Every NFC West team but the Arizona Cardinals could reasonably rank a wide receiver upgrade high on its list of priorities.
2012 WR Rankings
One Seattle fan I heard from through the NFC West mailbag thinks the Seahawks are better than advertised at the position. I'll use the opportunity to take a big-picture look at NFC West teams' production when targeting wide receivers last season.
"I think many fans are misled into believing that we have a weak corps by the fact that the Seahawks are more of a run-dominant team," Brandon from Bremerton, Wash., writes via the mailbag. "Showing the number of targets and the efficiency of catching those targets would be a great measure of how receiving corps are ranked."

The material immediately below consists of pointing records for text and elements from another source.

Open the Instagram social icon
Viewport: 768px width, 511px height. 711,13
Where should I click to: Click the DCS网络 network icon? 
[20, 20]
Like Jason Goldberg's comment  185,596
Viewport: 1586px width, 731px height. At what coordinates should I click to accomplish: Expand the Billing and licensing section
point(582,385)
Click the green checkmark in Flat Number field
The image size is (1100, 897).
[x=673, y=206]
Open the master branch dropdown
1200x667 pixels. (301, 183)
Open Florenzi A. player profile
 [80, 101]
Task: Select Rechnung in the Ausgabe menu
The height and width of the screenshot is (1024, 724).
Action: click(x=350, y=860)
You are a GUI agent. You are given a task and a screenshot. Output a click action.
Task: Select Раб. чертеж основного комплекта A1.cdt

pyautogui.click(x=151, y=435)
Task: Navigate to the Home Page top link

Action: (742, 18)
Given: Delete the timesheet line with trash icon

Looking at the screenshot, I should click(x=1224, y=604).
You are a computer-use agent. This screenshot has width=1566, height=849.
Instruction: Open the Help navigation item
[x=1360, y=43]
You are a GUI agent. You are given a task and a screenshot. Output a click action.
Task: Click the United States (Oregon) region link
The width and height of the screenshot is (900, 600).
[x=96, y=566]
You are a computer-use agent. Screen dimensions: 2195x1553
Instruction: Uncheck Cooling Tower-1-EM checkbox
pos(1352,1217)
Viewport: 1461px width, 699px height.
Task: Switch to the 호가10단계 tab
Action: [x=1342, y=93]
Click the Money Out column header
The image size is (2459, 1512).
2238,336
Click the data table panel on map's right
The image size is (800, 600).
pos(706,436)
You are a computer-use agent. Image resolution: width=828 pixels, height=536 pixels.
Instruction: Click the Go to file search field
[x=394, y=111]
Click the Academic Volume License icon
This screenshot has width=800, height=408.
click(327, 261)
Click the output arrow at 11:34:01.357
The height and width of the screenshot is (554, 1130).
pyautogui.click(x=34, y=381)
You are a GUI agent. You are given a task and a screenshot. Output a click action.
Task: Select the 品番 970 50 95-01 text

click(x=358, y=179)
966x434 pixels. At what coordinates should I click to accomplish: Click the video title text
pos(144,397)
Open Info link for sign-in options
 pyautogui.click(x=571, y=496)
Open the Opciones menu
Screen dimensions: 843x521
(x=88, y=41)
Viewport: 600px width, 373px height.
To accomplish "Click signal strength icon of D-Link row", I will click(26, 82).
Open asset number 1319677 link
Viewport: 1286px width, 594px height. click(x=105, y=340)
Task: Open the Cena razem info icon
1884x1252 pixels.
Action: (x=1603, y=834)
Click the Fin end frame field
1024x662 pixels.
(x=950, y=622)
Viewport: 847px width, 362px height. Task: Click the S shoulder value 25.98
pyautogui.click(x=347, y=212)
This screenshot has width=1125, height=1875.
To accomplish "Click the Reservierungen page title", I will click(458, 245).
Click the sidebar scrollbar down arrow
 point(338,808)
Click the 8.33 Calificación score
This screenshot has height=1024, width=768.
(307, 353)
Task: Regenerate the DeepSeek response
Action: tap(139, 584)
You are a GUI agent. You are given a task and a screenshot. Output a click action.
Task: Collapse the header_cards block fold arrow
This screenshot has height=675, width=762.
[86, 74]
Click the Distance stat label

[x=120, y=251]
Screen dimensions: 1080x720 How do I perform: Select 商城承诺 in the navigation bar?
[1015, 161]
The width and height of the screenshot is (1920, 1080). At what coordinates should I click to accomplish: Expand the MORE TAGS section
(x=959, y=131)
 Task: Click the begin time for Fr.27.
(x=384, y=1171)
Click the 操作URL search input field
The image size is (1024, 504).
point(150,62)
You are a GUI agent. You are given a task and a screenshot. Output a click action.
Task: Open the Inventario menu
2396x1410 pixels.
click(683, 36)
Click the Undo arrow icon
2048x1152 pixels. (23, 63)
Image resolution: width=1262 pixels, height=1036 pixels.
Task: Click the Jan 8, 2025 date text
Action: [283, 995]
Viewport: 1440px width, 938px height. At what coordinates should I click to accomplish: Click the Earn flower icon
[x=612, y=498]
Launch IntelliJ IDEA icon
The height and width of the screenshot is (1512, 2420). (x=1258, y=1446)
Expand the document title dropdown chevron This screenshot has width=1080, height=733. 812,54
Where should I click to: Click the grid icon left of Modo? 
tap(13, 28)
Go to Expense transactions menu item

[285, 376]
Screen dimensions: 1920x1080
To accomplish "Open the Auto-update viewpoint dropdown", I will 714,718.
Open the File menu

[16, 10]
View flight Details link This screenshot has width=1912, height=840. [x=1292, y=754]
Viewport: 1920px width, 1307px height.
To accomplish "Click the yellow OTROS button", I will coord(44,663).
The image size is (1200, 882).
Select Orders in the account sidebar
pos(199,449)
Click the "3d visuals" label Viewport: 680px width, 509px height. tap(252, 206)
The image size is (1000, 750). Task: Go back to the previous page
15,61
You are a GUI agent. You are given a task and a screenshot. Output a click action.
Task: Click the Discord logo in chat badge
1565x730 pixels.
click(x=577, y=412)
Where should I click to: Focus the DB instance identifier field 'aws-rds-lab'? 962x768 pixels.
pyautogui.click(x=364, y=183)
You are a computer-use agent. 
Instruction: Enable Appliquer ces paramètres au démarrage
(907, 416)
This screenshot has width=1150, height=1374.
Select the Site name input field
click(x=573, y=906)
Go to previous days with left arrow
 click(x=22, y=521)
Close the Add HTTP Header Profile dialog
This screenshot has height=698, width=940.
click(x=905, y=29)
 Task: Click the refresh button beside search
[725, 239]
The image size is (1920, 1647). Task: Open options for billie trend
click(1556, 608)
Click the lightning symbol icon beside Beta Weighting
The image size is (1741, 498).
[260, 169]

We can do that, Brandon. First, though, a few words of warning. Seahawks quarterback Russell Wilson held the ball an NFL-high 3.64 seconds before passing when targeting wide receivers, according to ESPN Stats & Information. That bought time for his receivers to get open, often farther downfield. That helps explain why Wilson's passes to wideouts traveled 13.2 yards past the line of scrimmage on average, fifth-longest in the NFL.
Getting open is easier when the defense must worry about a dominant running back such as Marshawn Lynch and a dynamic scrambler such as Wilson. The way Seattle incorporated read-option wrinkles into the offense stressed defenses further.
Seattle ranked 31st in pass targets to wide receivers. That confirms what Brandon said about Seattle being a run-dominant team. But the Seahawks' wide receivers ranked eighth in percentage of targets resulting in completed passes. Seattle's wideouts ranked third in lowest percentage of dropped passes, according to the standard ESPN Stats & Information employs in-game charting. They were also sixth in yards per reception.
The first chart shows where NFC West teams' wide receivers ranked in various categories. Factors beyond the wide receivers come into play. The Cardinals ranked 32nd in expected points added on pass plays targeting wide receivers. I would blame the overall state of their offense, starting at quarterback, more than I would blame the receivers even if the wideouts didn't play as well as anticipated in some cases.
Seattle's efficiency when targeting wide receivers was good, but would it drop appreciably if the Seahawks became more of a throwing team? Or would Wilson continue to maximize the position, getting even more from his receivers as the group worked together more over time? Seattle ranked 19th through Week 7 and fifth thereafter in EPA when targeting wide receivers.
That's a run through some of the statistics. I'd say the Seahawks were better than anticipated at wide receiver. They went from hoping Terrell Owens would catch on to watching Sidney Rice and Golden Tate flourish. Each finished with seven receiving touchdowns. Again, Wilson had a great deal to do with that.
Adding another receiver through the draft would make sense, in my view.
Doug Baldwin has had some injury troubles. Rice had injury problems before last season. Ben Obomanu has been a valuable role player with special-teams ability as well, but he's scheduled to earn $2.3 million in salary for the 2013 season. It's probably time for a younger player to fill that role at lower cost. And if that younger player pushes Tate, Rice or Baldwin for playing time right away, all the better for Seattle.